SHORT PROBLEM
Please copy all the records below character for character, leaving out the pictures.

-- begin RECORD LIST --

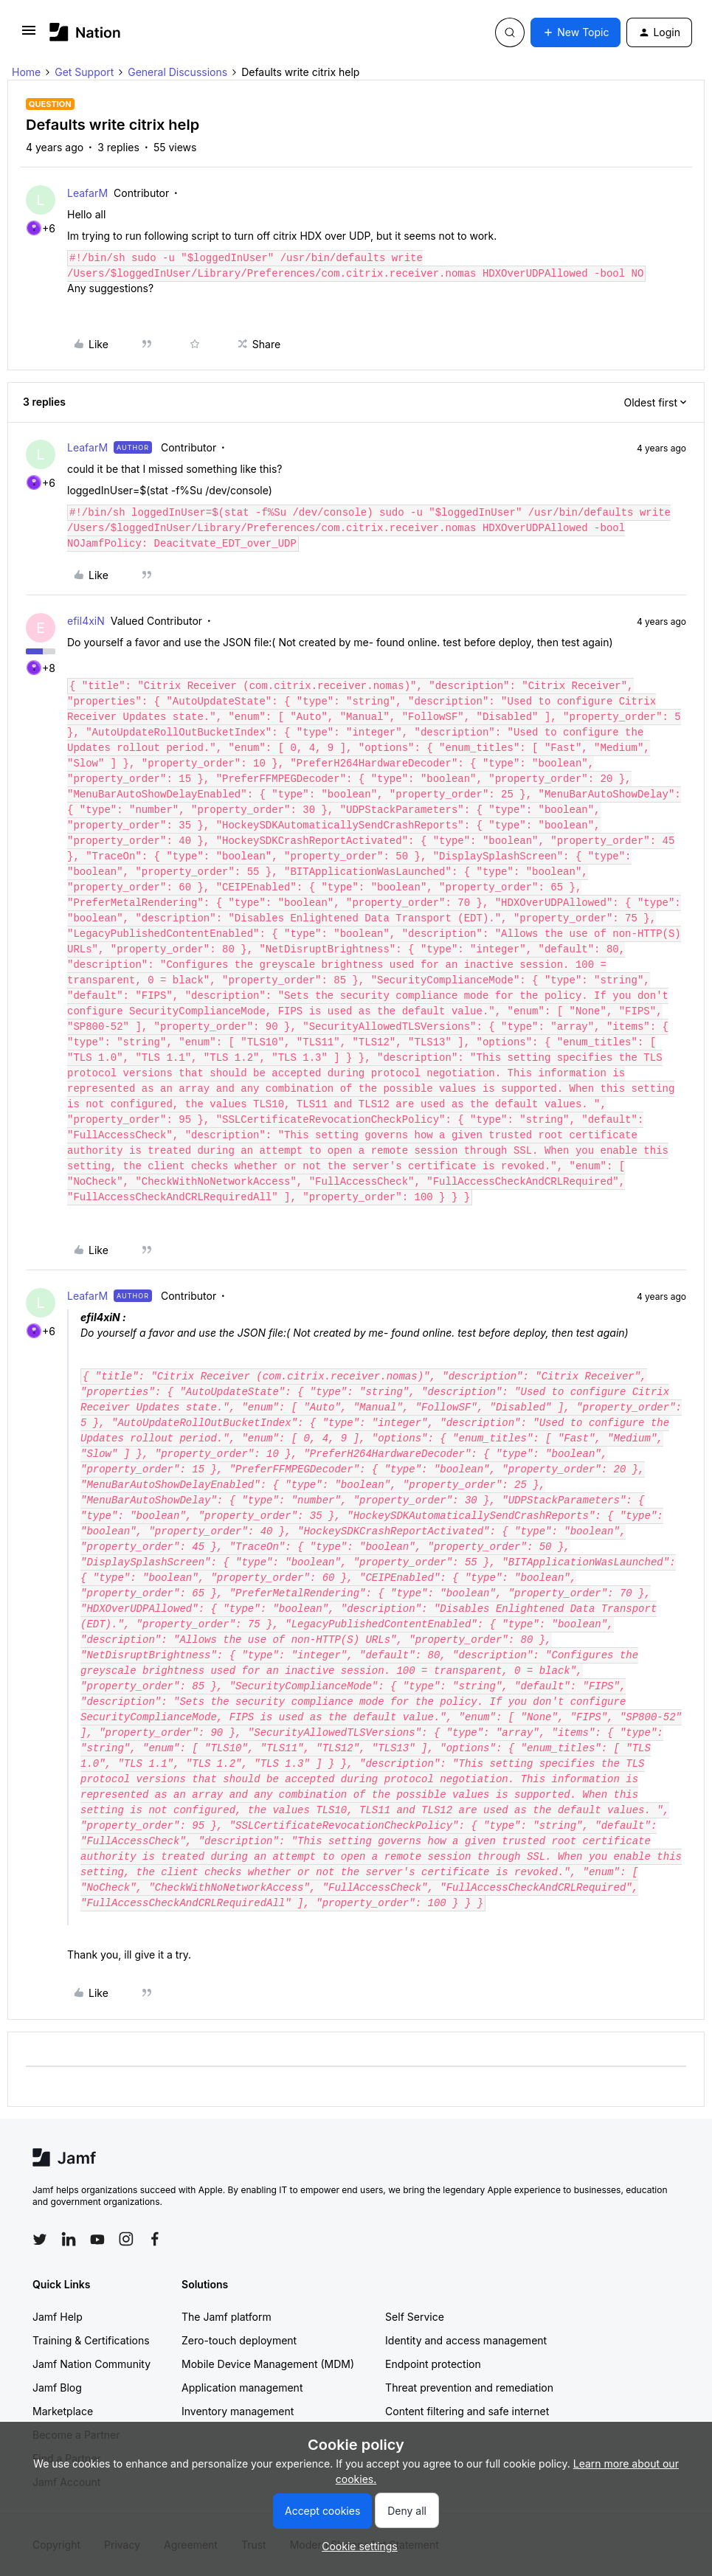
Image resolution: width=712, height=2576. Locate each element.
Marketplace (62, 2411)
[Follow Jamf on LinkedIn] (68, 2239)
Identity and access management (466, 2340)
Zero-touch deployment (239, 2340)
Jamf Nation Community (91, 2364)
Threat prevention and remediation (469, 2387)
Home (26, 72)
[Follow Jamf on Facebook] (155, 2239)
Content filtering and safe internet (467, 2411)
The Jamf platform (227, 2316)
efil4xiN (86, 620)
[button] (29, 35)
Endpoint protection (433, 2364)
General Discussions (177, 72)
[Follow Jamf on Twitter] (39, 2240)
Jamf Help (57, 2316)
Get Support (84, 72)
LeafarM (87, 193)
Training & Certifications (91, 2340)
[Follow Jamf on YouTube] (97, 2239)
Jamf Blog (57, 2387)
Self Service (414, 2316)
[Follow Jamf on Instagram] (126, 2239)
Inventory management (238, 2411)
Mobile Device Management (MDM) (268, 2364)
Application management (242, 2387)
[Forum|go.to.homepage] (85, 32)
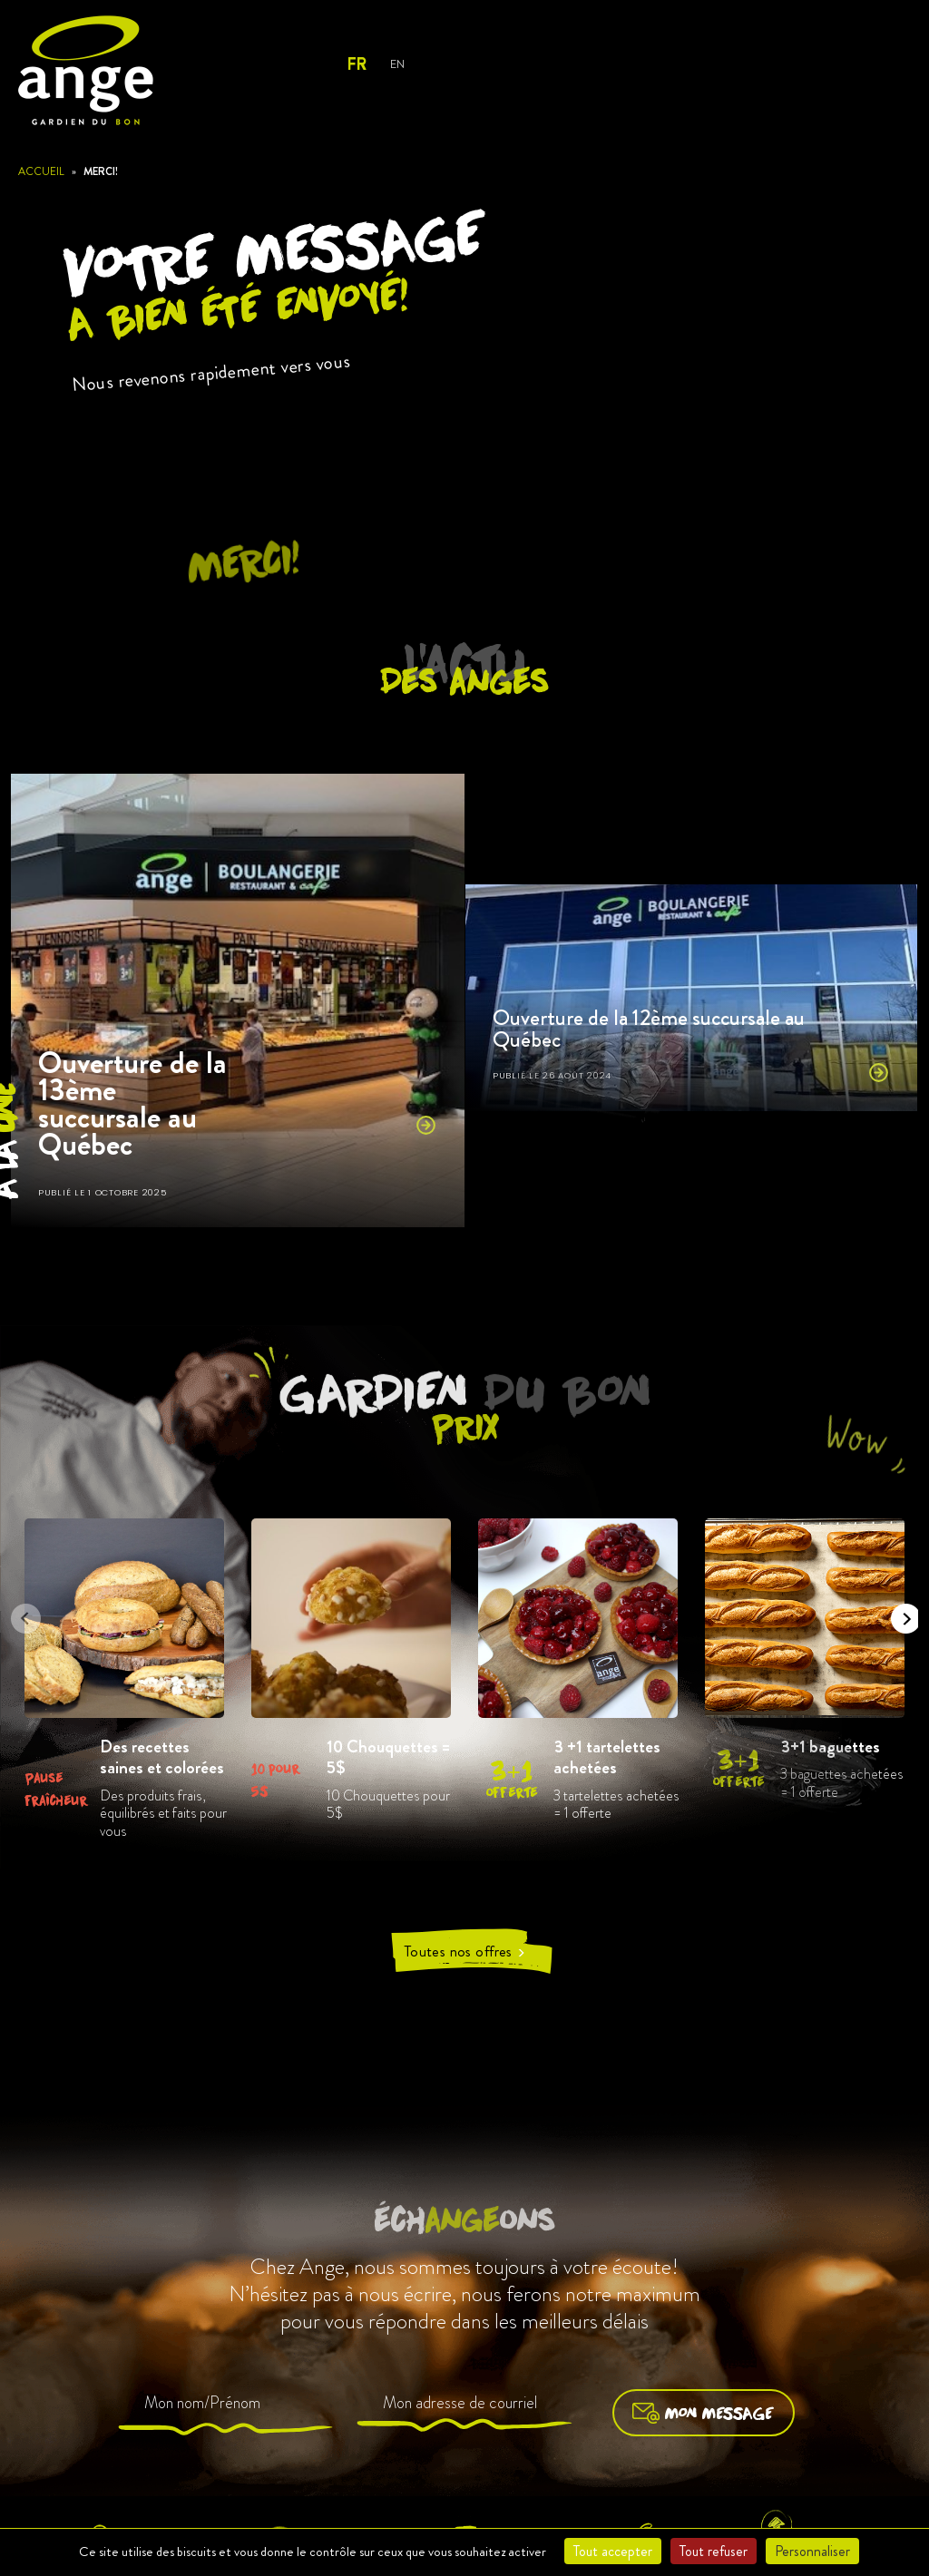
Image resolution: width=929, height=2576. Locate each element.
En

-- end RECORD LIST --

FINISHED EXERCISE
Image resolution: width=712, height=2576. Locate each element.
Marketplace (62, 2411)
[Follow Jamf on LinkedIn] (68, 2239)
Identity and access management (466, 2340)
Zero-touch deployment (239, 2340)
Jamf Nation Community (91, 2364)
Threat prevention and remediation (469, 2387)
Home (26, 72)
[Follow Jamf on Facebook] (155, 2239)
Content filtering and safe internet (467, 2411)
The Jamf platform (227, 2316)
efil4xiN (86, 620)
[button] (29, 35)
Endpoint protection (433, 2364)
General Discussions (177, 72)
[Follow Jamf on Twitter] (39, 2240)
Jamf Help (57, 2316)
Get Support (84, 72)
LeafarM (87, 193)
Training & Certifications (91, 2340)
[Follow Jamf on YouTube] (97, 2239)
Jamf Blog (57, 2387)
Self Service (414, 2316)
[Follow Jamf on Instagram] (126, 2239)
Inventory management (238, 2411)
Mobile Device Management (MDM) (268, 2364)
Application management (242, 2387)
[Forum|go.to.homepage] (85, 32)
Image resolution: width=929, height=2576. Locate each element.
En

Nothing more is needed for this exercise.